* [Task description]: Copy out the entries verbatim, beginning with the line containing "How do I perform: Choose" and ending with the line containing "click(49, 146)", both of those lines included.

* [Stored data]:
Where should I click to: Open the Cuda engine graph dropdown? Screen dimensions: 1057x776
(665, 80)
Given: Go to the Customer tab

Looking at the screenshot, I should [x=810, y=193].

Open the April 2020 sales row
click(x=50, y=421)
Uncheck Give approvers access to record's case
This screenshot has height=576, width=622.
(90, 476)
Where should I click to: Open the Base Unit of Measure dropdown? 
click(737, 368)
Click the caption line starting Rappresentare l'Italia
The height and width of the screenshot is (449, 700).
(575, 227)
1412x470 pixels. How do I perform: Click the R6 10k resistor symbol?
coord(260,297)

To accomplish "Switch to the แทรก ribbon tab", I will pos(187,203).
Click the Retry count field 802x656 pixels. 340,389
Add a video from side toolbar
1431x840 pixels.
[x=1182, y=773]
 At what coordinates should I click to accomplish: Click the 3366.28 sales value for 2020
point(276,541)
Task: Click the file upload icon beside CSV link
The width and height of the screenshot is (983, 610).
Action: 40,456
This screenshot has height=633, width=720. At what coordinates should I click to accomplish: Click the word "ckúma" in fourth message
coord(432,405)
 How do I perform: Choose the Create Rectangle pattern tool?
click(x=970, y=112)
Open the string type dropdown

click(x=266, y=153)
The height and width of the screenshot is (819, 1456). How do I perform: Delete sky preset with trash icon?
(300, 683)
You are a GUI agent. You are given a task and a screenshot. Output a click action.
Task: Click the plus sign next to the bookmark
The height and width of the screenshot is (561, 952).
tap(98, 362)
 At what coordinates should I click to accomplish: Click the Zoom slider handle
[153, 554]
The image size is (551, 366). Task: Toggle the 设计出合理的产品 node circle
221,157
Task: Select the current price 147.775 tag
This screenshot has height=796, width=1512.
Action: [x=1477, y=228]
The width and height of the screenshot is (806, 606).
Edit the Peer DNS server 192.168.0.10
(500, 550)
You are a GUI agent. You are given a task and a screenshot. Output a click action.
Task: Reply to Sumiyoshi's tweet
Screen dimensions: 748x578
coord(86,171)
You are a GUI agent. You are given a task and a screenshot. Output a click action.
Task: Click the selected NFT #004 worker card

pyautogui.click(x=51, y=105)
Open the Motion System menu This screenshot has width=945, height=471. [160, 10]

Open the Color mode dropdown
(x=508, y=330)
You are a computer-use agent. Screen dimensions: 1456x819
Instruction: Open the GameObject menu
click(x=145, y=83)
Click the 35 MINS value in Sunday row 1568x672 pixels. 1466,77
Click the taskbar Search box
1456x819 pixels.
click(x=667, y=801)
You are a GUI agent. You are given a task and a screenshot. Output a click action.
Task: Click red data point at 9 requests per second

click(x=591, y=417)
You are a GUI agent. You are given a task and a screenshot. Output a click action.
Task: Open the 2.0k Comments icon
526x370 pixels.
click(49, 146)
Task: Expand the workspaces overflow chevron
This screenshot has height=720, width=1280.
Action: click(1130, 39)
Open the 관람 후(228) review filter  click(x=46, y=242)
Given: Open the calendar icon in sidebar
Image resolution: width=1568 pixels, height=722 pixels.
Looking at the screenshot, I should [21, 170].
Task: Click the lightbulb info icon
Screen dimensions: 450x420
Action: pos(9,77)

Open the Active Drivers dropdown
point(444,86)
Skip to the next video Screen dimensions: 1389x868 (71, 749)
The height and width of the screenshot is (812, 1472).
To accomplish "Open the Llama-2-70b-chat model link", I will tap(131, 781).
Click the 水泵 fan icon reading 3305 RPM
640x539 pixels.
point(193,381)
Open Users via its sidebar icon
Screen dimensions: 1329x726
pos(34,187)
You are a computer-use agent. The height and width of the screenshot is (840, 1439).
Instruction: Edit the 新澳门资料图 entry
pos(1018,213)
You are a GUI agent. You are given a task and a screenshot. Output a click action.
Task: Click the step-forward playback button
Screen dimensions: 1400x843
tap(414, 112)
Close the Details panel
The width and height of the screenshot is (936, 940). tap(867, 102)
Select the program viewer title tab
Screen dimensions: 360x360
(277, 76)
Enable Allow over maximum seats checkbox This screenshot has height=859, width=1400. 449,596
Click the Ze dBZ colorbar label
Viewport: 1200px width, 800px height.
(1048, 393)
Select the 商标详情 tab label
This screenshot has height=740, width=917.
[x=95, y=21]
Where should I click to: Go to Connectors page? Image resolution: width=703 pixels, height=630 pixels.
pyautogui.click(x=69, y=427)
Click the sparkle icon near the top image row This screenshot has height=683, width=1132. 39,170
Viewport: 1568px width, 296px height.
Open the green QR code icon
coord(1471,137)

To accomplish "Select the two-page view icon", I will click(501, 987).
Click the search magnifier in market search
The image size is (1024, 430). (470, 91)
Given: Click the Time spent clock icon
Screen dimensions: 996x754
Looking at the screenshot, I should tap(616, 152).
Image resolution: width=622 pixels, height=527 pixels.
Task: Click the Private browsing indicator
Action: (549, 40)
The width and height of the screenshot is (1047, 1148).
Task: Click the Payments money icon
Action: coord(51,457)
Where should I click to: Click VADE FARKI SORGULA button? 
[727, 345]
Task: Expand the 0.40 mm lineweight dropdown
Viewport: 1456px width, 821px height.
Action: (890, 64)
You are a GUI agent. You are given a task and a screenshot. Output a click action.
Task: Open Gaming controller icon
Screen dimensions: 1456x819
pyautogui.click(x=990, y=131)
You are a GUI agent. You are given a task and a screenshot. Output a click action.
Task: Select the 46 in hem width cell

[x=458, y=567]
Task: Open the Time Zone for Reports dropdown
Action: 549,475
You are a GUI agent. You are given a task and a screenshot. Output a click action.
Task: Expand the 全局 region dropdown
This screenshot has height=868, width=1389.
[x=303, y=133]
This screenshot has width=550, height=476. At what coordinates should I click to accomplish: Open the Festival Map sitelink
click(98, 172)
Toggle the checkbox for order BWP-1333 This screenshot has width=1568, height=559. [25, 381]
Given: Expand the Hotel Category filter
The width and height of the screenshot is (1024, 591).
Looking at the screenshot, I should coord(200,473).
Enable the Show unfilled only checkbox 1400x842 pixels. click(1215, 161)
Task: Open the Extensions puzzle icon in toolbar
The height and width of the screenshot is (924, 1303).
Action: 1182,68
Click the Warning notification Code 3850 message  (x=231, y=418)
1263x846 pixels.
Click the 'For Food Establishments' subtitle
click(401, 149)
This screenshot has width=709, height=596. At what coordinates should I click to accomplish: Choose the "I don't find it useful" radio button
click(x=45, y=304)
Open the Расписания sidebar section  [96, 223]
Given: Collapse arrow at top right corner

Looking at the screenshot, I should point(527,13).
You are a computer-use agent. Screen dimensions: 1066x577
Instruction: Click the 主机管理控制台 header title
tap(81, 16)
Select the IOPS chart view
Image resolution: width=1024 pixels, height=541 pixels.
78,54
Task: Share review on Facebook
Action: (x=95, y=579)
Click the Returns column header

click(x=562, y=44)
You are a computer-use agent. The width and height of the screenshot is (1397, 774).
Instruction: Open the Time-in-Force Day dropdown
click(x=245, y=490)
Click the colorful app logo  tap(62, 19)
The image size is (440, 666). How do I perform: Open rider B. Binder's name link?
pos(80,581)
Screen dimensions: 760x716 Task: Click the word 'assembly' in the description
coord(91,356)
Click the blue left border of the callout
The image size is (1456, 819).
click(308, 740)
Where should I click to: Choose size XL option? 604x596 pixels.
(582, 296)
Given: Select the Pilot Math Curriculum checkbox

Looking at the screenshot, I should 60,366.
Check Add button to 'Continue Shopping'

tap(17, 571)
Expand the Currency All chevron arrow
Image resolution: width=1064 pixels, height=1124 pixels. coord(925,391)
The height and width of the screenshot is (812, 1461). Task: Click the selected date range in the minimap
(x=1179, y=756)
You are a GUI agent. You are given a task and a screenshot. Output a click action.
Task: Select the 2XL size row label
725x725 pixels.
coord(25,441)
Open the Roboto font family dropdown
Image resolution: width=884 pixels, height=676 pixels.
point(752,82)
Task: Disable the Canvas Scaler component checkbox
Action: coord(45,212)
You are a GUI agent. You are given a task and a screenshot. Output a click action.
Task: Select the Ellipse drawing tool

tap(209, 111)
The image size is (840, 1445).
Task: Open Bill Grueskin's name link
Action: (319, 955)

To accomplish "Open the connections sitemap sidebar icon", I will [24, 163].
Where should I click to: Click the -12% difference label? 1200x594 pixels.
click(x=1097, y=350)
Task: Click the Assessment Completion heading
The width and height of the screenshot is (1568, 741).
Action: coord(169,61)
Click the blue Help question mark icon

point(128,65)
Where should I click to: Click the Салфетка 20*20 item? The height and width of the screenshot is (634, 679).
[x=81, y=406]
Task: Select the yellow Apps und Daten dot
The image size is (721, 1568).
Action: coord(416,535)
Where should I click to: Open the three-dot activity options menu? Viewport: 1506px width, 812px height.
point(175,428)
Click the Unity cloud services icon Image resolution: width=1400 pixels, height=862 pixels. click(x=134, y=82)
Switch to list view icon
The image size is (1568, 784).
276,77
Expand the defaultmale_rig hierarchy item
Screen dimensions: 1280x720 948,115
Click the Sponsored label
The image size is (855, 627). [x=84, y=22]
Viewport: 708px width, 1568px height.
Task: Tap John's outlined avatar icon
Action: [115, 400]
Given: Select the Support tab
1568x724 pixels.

* [Exercise answer]:
 How do I perform: Choose the Create Rectangle pattern tool?
click(x=970, y=112)
Open the string type dropdown

click(x=266, y=153)
The height and width of the screenshot is (819, 1456). How do I perform: Delete sky preset with trash icon?
(300, 683)
You are a GUI agent. You are given a task and a screenshot. Output a click action.
Task: Click the plus sign next to the bookmark
The height and width of the screenshot is (561, 952).
tap(98, 362)
 At what coordinates should I click to accomplish: Click the Zoom slider handle
[153, 554]
The image size is (551, 366). Task: Toggle the 设计出合理的产品 node circle
221,157
Task: Select the current price 147.775 tag
This screenshot has height=796, width=1512.
Action: [x=1477, y=228]
The width and height of the screenshot is (806, 606).
Edit the Peer DNS server 192.168.0.10
(500, 550)
You are a GUI agent. You are given a task and a screenshot. Output a click action.
Task: Reply to Sumiyoshi's tweet
Screen dimensions: 748x578
coord(86,171)
You are a GUI agent. You are given a task and a screenshot. Output a click action.
Task: Click the selected NFT #004 worker card

pyautogui.click(x=51, y=105)
Open the Motion System menu This screenshot has width=945, height=471. [160, 10]

Open the Color mode dropdown
(x=508, y=330)
You are a computer-use agent. Screen dimensions: 1456x819
Instruction: Open the GameObject menu
click(x=145, y=83)
Click the 35 MINS value in Sunday row 1568x672 pixels. 1466,77
Click the taskbar Search box
1456x819 pixels.
click(x=667, y=801)
You are a GUI agent. You are given a task and a screenshot. Output a click action.
Task: Click red data point at 9 requests per second

click(x=591, y=417)
You are a GUI agent. You are given a task and a screenshot. Output a click action.
Task: Open the 2.0k Comments icon
526x370 pixels.
click(49, 146)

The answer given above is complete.